Também não há distinção de sexo ou classe social entre os alienadores. “A alienação parental não é sexista, ainda que pareça. Também há pais que a praticam”, ressalta Denise Perissini, que, como psicóloga e assistente técnica, costuma assessorar uma das partes. Entre seus clientes, há desde gente que trabalha com material reciclável até pessoas com doutorado na USP. Todo mundo está sujeito.
Como identificar a alienação parental?
O advogado Arnaldo Faria explica que, às vezes, a alienação é praticada por capricho, mas geralmente é motivada por mágoa. “Uma causa muito comum de divórcio e separação é o fato de marido arrumar outra mulher. Normalmente, a esposa fica revoltada com o fato de ser preterida, deixada pra trás, e aflora o sentimento de revolta que acaba provocando a alienação parental”, esclarece.

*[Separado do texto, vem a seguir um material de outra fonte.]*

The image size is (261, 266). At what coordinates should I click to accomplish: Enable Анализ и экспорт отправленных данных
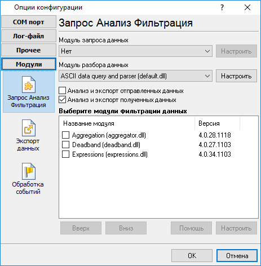(62, 91)
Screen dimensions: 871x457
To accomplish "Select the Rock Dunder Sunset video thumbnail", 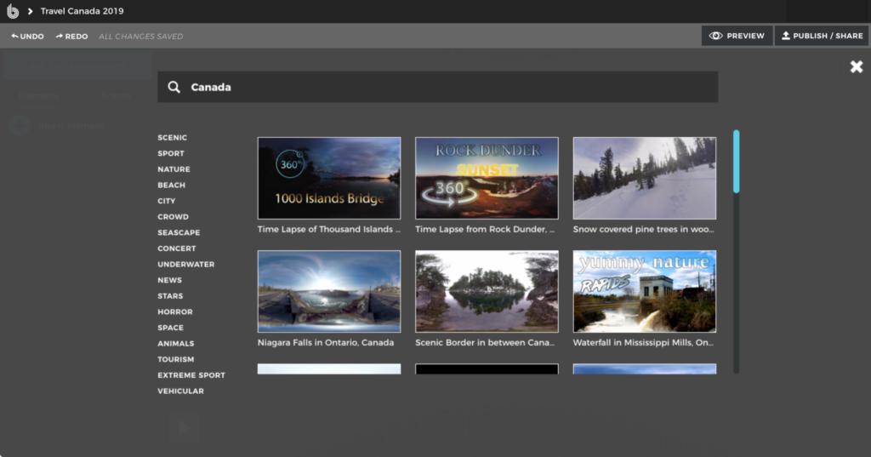I will click(x=487, y=178).
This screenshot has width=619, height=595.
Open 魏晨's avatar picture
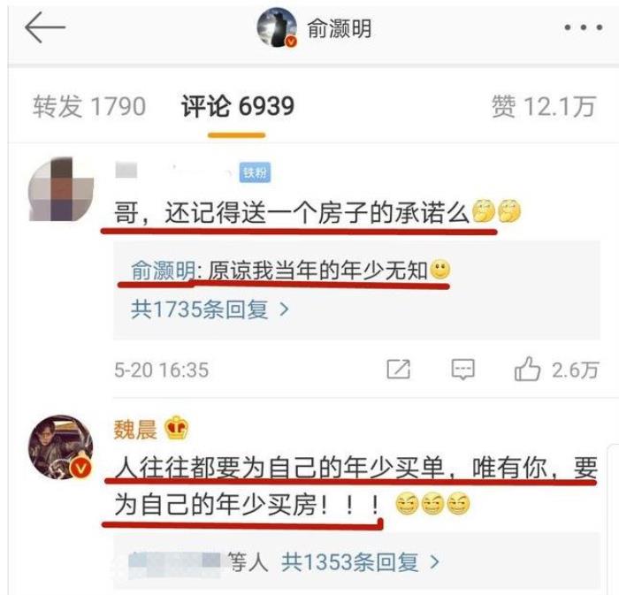pos(61,447)
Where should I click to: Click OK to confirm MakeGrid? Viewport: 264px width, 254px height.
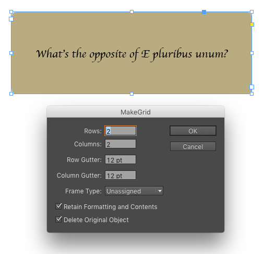tap(193, 131)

Quando se vêem com a guarda unilateral e com o encargo de criar o filho, uma vez que neste modelo a responsabilidade do pai se limita a visitar ou ficar com a criança em um fim de semana a cada 15 dias, muitas mães ficam com raiva da situação.
Exatamente por estarem com as crianças, acabam tendo maior dificuldade de reconstruir a vida amorosa. “Ele passou a viver uma vida de solteiro e eu aqui, com todas as responsabilidades. Esse tipo de pensamento faz com que a mulher, num primeiro momento, comece a fazer a cabeça da criança contra o pai”, explica o dr. Faria.
Primeiro é no discurso, depois, na prática. Falar mal do outro para a criança, dizer que o pai não trabalha, que nunca foi um bom companheiro (ou companheira), acusar de ser viciado, de não ajudar, de não ligar, de dar uma miséria de pensão, são alguns argumentos. Em seguida se dificulta o contato com a criança. Inventa-se uma doença na criança, quando mora em apartamento manda o porteiro dizer que não está, programa passeio com o filho para o dia da visita, diz que a criança é muito pequena para dormir com o outro cônjuge, e vai por aí.
Mas pode ficar pior. “Como medida extrema, muitas vezes, parte-se para a acusação de abuso sexual. A pessoa já tentou de tudo para afastar o outro e não dá certo, e lança-se mão desse recurso. Mas acusar de abuso sexual é o extremo, é condenar à cadeia, é estigmatizar como pedófilo, é perder o emprego. Neste momento, quem está envolvido na perícia precisa ligar o ‘desconfiomêtro’, não se pode descontextualizar esse tipo de acusação. Numa situação dessas, dentro de outras tentativas de obstrução das visitas que não tenham dado certo, é necessário tomar muito cuidado. A acusação pode ser leviana”, alerta a psicóloga Denise Perissini.